While the exact number of surgical patients suffering complications due to obstructive sleep apnea (OSA) is unknown, for Frances Chung, MBBS, FRCPC, professor of Anesthesiology at Toronto Western Hospital, University Health Network, University of Toronto, reducing the risk of any adverse episodes has become the focus of her career.

For Chung, the increased incidence of OSA demands far more than the development of screening questionnaires; it demands increased awareness among the entire surgical staff in managing OSA patients and a more involved role for anesthesiologists in their care and survival.


Frances Chung, MBBS, FRCPC, (right) and Sazzadul Islam monitor a sleep apnea patient. The team is aware of the increased likelihood of repeated episodes of apnea, slow breath, or desaturations.

After finishing medical school at the University of Hong Kong, Chung started out as a general practitioner, but soon came to anesthesiology seeking a greater challenge. She wanted to provide acute care to patients, and she wanted a hand in the advancement of surgery, because, as she says, “I think without anesthesia there is no advancement of surgery.” Eventually, she found herself drawn to the issue of sleep apnea and anesthesia because of her own experience seeing OSA patients experience difficulties in the PACU and ICU at 300-bed Toronto Western Hospital (TWH).
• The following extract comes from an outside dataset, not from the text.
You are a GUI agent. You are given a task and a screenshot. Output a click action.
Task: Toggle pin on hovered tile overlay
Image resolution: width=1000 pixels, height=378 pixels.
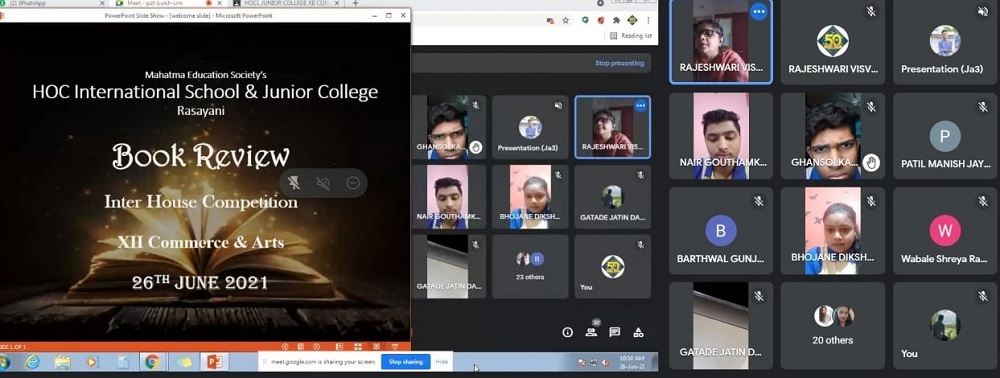(x=294, y=184)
An estimated 90% of the patients with OSA in the general population are undiagnosed. It is this population of undiagnosed surgical patients who face the greatest risk in the perioperative environment. The OSA patient presents the anesthesiologist with several concerns, including more difficult airways and increased sensitivity to sedatives and analgesic medications. Diagnosed OSA surgical patients do not always fare much better. Even if they share their history before surgery, the fact is that OSA patients are still at risk in the perioperative setting.

In 2006, the American Society of Anesthesiologists (ASA) published guidelines for caring for OSA patients. In addition to recommending that anesthesiologists screen patients for sleep apnea, the ASA put forth a 14-question checklist (12 for adults and 14 for children) to do so. While Chung applauded the ASA’s efforts, the finished product was ultimately too burdensome and “difficult to do,” she says. Chung, meanwhile, had begun working on an alternative questionnaire—STOP-Bang.

STOP-Bang, an easy-to-remember acronym, was designed for anesthesiologists to screen patients for OSA. The questionnaire started with four questions: S: Do you snore loudly? T: Do you often feel tired, fatigued, or sleepy during daytime? O: Has anyone observed you stop breathing during sleep? And P: Do you have or are you being treated for high blood pressure? Two out of four affirmative answers would signify high OSA risk. To increase the questionnaire’s sensitivity, Chung added the Bang—B: body mass index greater than 35; A: age greater than 50; N: neck circumference greater than 40 cm; and G: gender male. Three out of eight positive on the STOP-Bang questionnaire indicates a patient is at high risk of OSA.

The STOP questionnaire was validated against both the ASA checklist and the Berlin Questionnaire, another screening option, and the results were published in Anesthesiology. Chung found the STOP questionnaire was similar to the larger questionnaires in its effectiveness at determining OSA risk, but with the benefit of being “short and sweet,” and eliminating the need for physicians to have a piece of paper in front of them when questioning a patient. The 25 anesthesiologists at TWH screen all patients using the STOP-Bang questionnaire.

“The reason I’m a fan of the STOP-Bang questionnaire is because it is much more simple than some of the other screening processes that have been suggested,” says Frank Overdyk, MD, executive medical director at GE Healthcare and adjunct professor of anesthesiology at the Medical University of South Carolina.

With STOP-Bang, Peter C. Gay, MD, professor of medicine at the Mayo Clinic, adds, “[Chung] was able to achieve a very high sensitivity for OSA, which she then went on to verify in a pretty large group. This was yeoman’s work.”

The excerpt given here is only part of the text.